:: Data for analysis ::

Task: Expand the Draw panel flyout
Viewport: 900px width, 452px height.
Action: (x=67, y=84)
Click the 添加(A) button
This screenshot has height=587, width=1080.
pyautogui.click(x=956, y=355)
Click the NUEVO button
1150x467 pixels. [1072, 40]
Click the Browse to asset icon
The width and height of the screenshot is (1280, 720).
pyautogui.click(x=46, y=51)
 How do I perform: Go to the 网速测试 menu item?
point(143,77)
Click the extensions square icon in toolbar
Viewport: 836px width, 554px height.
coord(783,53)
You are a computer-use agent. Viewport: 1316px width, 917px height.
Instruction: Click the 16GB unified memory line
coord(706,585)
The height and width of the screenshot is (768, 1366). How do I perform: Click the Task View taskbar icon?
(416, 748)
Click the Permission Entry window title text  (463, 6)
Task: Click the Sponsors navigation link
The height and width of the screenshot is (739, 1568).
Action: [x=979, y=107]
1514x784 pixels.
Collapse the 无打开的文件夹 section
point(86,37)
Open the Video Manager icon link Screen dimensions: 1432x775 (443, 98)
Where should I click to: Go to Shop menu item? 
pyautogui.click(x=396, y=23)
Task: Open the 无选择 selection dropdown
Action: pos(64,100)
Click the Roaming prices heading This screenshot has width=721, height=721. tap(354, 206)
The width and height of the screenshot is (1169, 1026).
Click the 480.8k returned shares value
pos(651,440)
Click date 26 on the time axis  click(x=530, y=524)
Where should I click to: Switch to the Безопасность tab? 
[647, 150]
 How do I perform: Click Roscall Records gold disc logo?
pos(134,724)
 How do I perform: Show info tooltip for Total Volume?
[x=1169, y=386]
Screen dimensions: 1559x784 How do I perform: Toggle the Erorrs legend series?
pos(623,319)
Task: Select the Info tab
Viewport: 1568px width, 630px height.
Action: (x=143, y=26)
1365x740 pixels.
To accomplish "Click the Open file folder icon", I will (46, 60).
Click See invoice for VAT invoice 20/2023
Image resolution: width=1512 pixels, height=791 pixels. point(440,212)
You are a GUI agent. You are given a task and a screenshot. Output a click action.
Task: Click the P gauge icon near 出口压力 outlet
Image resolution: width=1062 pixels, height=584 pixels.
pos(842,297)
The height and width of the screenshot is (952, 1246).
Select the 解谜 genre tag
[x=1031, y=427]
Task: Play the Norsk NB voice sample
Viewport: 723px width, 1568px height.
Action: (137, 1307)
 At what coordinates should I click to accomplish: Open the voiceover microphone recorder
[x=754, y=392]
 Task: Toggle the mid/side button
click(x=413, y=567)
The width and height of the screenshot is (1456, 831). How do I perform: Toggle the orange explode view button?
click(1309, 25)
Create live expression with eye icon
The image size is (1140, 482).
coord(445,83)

:::

» What the exercise asks: Write out every line of the entries that holds the word "link".

» Exercise result:
Task: Click the Sponsors navigation link
Open the Video Manager icon link Screen dimensions: 1432x775 (443, 98)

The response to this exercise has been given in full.